AssemblePairs reference¶

Assemble pairs by aligning reads against a reference database

usage: AssemblePairs [-h] [–version] ...

-h, --help¶: show this help message and exit

-1 <seq_files_1>¶: An ordered list of FASTA/FASTQ files containing head/primary sequences.

-2 <seq_files_2>¶: An ordered list of FASTA/FASTQ files containing tail/secondary sequences.

--fasta¶: Specify to force output as FASTA rather than FASTQ.

--failed¶: If specified create files containing records that fail processing.

--log <log_file>¶: Specify to write verbose logging to a file. May not be specified with multiple input files.

--delim <delimiter>¶: A list of the three delimiters that separate annotation blocks, field names and values, and values within a field, respectively.

--nproc <nproc>¶: The number of simultaneous computational processes to execute (CPU cores to utilized).

--outdir <out_dir>¶: Specify to changes the output directory to the location specified. The input file directory is used if this is not specified.

--outname <out_name>¶: Changes the prefix of the successfully processed output file to the string specified. May not be specified with multiple input files.

--coord {illumina,solexa,sra,454,presto}¶: The format of the sequence identifier which defines shared coordinate information across paired ends

--rc {head,tail,both}¶: Specify to reverse complement sequences before stitching

--1f <head_fields>¶: Specify annotation fields to copy from head records into assembled record

--2f <tail_fields>¶: Specify annotation fields to copy from tail records into assembled record

-r <ref_file>¶: A FASTA file containing the reference sequence database.

--minident <min_ident>¶: Minimum identity of the assembled sequence required to call a valid assembly (between 0 and 1).

--evalue <evalue>¶: Minimum E-value for the ublast reference alignment for both the head and tail sequence.

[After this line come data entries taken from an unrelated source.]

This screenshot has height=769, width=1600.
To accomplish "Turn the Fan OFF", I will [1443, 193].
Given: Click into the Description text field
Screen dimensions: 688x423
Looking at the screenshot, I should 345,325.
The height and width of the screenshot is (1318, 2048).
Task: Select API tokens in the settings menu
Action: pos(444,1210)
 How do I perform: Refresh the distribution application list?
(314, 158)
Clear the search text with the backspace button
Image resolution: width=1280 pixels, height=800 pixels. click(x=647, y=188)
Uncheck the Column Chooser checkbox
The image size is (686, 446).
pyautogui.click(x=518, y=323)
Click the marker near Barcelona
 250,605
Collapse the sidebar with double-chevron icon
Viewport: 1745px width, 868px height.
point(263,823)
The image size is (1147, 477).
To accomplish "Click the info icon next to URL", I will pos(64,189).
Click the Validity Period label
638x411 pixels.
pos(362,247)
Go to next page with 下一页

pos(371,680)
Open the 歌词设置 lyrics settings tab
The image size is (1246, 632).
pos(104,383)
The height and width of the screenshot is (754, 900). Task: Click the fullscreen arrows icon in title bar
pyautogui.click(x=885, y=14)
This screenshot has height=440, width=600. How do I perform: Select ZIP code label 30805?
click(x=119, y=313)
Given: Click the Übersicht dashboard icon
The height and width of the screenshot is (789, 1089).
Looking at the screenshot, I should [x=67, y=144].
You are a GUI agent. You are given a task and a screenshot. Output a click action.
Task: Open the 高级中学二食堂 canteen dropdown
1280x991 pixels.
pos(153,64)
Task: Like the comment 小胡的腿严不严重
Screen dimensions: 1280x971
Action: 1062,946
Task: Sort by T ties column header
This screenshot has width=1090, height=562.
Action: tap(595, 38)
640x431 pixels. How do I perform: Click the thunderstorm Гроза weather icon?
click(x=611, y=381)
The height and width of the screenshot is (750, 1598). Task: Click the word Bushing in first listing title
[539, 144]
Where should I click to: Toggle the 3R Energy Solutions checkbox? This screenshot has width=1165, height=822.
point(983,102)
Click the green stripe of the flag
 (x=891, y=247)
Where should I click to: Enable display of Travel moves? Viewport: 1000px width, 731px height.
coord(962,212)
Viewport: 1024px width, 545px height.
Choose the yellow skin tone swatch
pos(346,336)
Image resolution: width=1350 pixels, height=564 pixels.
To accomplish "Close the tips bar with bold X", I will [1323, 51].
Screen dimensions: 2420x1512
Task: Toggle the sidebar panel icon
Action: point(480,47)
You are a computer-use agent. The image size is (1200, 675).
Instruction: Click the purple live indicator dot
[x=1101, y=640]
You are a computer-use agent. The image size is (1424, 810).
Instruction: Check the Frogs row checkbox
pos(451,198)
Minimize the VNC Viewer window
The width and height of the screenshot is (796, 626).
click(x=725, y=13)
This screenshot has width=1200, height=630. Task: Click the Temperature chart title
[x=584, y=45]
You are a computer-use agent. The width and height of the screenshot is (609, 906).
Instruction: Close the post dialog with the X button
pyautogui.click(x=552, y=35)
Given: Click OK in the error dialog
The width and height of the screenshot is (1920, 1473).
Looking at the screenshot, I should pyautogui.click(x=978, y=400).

--maxhits <max_hits>¶: Maximum number of hits from ublast to check for matching head and tail sequence reference alignments.

--fill¶: Specify to insert change the behavior of inserted characters when the head and tail sequences do not overlap. If specified this will result in inserted of the V region reference sequence instead of a sequence of Ns in the non-overlapping region. Warning, you could end up making chimeric sequences by using this option.

--exec <usearch_exec>¶: The path to the usearch executable file.